The Homeland Security Department will close a migrant detention center it maintains in Pennsylvania after bowing to pressure from immigrant rights activists who say the facility is tainted by a history of detaining women and children.
Deportation officials said the Berks County Residential Center became “operationally unnecessary.”
“The decision to let the Berks facility’s contract expire reflects the agency’s current operational requirements, and we appreciate our long-standing relationship with the facility and its staff,” said David O’Neill, acting field operations director for the ICE enforcement and removal operations office in Philadelphia.
Berks opened in 2001 as a place to hold illegal immigrant families awaiting deportation decisions. It became a key part of the Obama and Trump administrations’ efforts to stop illegal immigrant surges.
The Biden administration has ended long-term family detention and instead moved to release illegal immigrants, making the facility obsolete. It was used most recently to house female migrants, but U.S. Immigration and Customs Enforcement said that mission, too, will end.
The announcement of Berks’ impending closure held huge symbolic value for immigrant rights activists.
“We are beyond thrilled that this cycle of violence will be coming to an end, and we look forward to seeing everyone released to their families and communities,” the Shut Down Berks Coalition said in a statement. “We will remain vigilant that this site will never again be used to inflict more violence against immigrants or incarcerate more people as it transitions to a new purpose.”

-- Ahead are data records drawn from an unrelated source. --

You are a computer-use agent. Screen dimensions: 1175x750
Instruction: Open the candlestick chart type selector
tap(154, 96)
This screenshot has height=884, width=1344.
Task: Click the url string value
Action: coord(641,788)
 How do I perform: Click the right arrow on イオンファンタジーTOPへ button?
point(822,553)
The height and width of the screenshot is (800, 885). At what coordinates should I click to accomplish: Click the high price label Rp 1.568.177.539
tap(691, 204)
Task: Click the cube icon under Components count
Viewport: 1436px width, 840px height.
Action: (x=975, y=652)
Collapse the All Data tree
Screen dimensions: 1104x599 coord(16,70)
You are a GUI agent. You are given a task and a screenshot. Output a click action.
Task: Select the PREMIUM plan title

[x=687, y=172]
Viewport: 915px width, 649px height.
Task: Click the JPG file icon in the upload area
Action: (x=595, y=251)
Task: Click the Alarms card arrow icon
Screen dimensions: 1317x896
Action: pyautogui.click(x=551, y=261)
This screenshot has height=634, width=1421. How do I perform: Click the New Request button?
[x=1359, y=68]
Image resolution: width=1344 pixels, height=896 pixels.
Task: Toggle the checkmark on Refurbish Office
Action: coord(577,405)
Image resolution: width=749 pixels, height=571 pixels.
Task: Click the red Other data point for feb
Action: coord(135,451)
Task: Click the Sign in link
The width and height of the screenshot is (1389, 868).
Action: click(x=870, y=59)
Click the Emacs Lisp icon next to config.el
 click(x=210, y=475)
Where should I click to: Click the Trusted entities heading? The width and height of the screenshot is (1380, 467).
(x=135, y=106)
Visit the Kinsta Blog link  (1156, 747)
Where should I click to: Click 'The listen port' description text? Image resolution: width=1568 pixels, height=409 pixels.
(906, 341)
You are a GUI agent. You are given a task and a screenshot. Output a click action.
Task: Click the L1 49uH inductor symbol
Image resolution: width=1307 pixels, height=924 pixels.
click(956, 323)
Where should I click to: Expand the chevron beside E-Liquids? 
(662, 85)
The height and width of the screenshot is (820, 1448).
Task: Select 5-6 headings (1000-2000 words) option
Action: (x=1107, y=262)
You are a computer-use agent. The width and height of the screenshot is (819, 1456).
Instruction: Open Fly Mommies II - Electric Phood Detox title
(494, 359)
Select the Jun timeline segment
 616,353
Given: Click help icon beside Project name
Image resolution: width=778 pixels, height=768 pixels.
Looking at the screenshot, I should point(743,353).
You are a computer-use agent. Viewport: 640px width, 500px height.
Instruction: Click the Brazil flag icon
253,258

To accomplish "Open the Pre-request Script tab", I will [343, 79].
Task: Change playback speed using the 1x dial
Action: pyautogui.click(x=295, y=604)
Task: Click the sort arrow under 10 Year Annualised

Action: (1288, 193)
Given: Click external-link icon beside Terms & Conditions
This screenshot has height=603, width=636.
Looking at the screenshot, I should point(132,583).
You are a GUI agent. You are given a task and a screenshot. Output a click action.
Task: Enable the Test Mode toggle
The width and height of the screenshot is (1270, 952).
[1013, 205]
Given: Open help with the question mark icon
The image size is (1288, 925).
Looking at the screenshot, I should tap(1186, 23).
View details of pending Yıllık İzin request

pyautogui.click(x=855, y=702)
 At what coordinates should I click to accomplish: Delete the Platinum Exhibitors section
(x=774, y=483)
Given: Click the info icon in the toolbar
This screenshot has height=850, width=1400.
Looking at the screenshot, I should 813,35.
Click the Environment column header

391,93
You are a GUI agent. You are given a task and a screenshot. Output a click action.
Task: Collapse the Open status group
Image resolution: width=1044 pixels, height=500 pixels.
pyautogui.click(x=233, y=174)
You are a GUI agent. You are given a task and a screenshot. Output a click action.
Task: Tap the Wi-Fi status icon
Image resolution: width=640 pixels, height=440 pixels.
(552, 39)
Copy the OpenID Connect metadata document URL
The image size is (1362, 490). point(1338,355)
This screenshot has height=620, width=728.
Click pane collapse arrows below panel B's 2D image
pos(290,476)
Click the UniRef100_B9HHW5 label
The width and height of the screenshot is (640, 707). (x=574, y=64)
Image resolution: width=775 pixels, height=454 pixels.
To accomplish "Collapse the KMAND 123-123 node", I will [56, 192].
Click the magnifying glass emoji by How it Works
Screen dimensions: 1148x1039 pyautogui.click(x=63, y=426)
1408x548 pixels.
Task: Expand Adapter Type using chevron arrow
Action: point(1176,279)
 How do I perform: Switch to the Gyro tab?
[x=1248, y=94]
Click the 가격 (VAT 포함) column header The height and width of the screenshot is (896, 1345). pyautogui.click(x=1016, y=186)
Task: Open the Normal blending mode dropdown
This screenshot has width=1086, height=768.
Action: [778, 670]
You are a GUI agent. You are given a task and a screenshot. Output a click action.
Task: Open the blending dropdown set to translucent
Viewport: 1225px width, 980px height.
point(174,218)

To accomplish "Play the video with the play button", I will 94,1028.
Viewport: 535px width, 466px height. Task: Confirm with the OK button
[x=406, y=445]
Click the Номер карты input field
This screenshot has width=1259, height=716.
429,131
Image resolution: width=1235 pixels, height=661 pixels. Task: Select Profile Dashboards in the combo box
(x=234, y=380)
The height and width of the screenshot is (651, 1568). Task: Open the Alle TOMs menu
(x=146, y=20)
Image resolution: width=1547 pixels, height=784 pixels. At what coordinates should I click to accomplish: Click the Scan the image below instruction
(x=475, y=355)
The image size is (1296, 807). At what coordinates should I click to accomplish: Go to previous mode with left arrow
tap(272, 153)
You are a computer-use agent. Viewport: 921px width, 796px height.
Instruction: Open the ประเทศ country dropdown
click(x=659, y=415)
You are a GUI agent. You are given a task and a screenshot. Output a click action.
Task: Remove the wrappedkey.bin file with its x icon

It also quoted a former detainee, a father who was held at Berks for seven months with his 6-year-old daughter: “This is such good news. No more traumas for children and adults in that place.”
Jessica Vaughan, policy studies director at the Center for Immigration Studies, found the timing of the announcement curious, given the Biden administration’s claims that it is struggling to find enough detention beds to place illegal immigrants. It made that argument to the Supreme Court in a case last week.
“They argue in one breath that they need to prioritize arrests and removals because they lack the resources to detain migrants, and in the next breath they voluntarily give up a useful resource for managing a target population which under the law they are obliged to detain and remove,” she said.
She called the closure “another step toward the Biden administration’s goal of dismantling immigration enforcement.”
“By closing this center, they are indicating that they see almost no role for detention at all — that there is no form of detention, no matter how soft, that will be used to support immigration enforcement,” Ms. Vaughan said. “They want to remove all obstacles to the swift resettlement of illegal border crossers into U.S. communities.”
Until the contract fully expires, the facility will continue to house women. Activists demanded their immediate release, but ICE shot down that idea.
ICE said about 40 detainees remain. All of their cases are expected to be finished by the end of the contract next month, but ICE said any detainees who haven’t received final decisions will be transferred elsewhere.
ICE said it will make transfer decisions with an eye to family ties and proximity to legal assistance.
Berks became a symbol of immigration enforcement in the Obama years, when migrant families first started surging over the border en masse.
Under Homeland Security Secretary Jeh Johnson, the administration decided that catching and releasing families would invite more illegal immigration. Instead, they leaned on Berks and opened two other family facilities in Texas to detain the families until their deportation cases were concluded.
In most cases, that meant eventual deportation. When Central Americans learned of the deportations, migration to the border decreased, analysts said.
A series of court rulings in 2015 and 2016 imposed limits on holding minors who came to the U.S. as part of families. The time limits were far shorter than what was needed to complete deportation cases, which revived the catch-and-release policy.
The Trump administration fought back by trying to head off migrants at the border and struck deals with Mexico and Central American nations to try to block migrants.
The Biden team said those policies were too cruel and expunged them. A surge at the border quickly began.
Homeland Security Secretary Alejandro Mayorkas, who served as Mr. Johnson’s deputy, has relied on alternatives to detention, such as ankle monitors and check-in requirements, to try to keep illegal immigrants from disappearing into the shadows.
Berks, near Reading, Pennsylvania, is run by the county at federal taxpayers’ expense. It had a capacity of 96 beds and cost about $1.3 million a year to operate.
Its closure tracks with evolving views on illegal immigrants.
It was supposed to be a humane option, allowing illegal immigrant families to remain together while awaiting deportation decisions.
By the end of the Obama administration, and more so in the Trump years, activists complained about any detention.
In 2019, Pennsylvania’s state auditor said the facility should be shuttered. He said it routinely held children beyond the target date set by the court cases.
“Closing the Detention Center here in Berks County finally puts an end to the years of trauma inflicted against immigrants in our communities,” said Celine Schrier, an organizer for Berks Stands Up.